Devenir ouvrier agricole. Plus besoin de séances de sport quand on épand 8 remorques de compost (on cherche un épandeur à la ferme Benaise!), plus besoin de méditation quand on passe 2 heures à récolter des pois mange-tout. Je suis simplement ouvrier agricole à la ferme Benaise à Saint-Malo, et c’est la meilleure thérapie qui soit. J’ai l’impression d’être exactement là où je devrais être et j’y suis quand même 4 jours par semaine ! Je me sens à ma place, un grand merci à Lucie, Gaultier et Gilles de m’avoir accueilli sur la ferme ! Une très belle occasion de gagner de l’expérience et connaitre aux mieux la réalité de ce métier.

On cherche un épandeur d’occasion !

Je serai ravi à l’occasion de vous y voir, pourquoi pas y organiser une visite pour les plus curieux ! En tout cas, vous pouvez venir y acheter vos légumes, les légumes d’été sont en train de pousser ! 🍅

Vous vous demandez à quoi sert vos impôts et les associations ?

Voici un exemple concret.

Grâce à des subventions, l’association Ici Cultivons Demain a investi dans du petit matériel agricole que je vais pouvoir tester sur mes terrains. C’est un kit maraîchage qui m’est attribué pendant une période d’un an et qui sera par la suite concédé à un nouveau porteur de projet.
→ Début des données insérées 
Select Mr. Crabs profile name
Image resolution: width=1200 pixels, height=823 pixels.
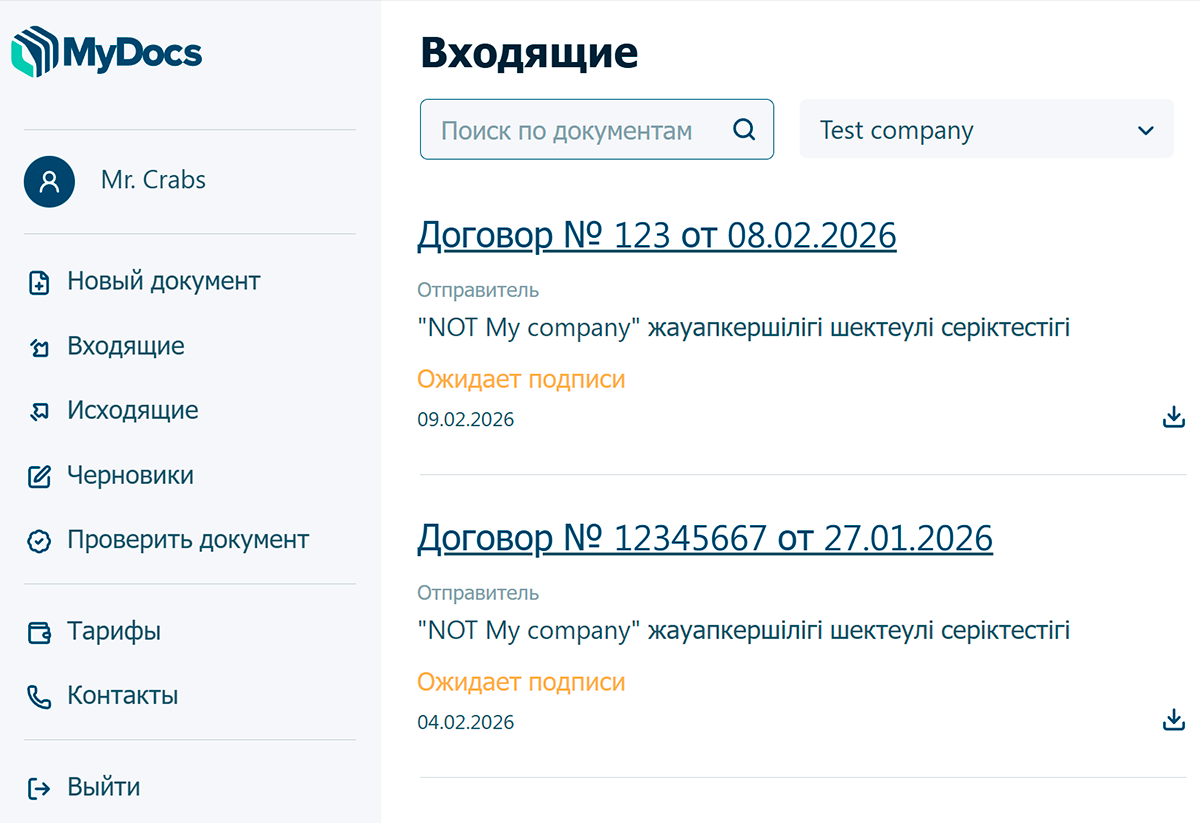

C’est une superbe opportunité car le matériel agricole coûte la peau des fesses ! Vous avez déjà vu une brouette à 300 euros ? Maintenant, oui.

Vous cherchez un producteur dans le coin ?

Le guide des producteurs et produits locaux.

Une belle initiative de Saint-Malo Agglomération : réunir tous les producteurs sur une carte interactive et en papier aussi ! J’étais au lancement en présence du maire de Cancale. J’ai pu y retrouver des producteurs du coin. À vous de jouer pour trouver votre producteur !

Conférence : “quand le manque d'eau nous rassemble et transforme nos paysages ?”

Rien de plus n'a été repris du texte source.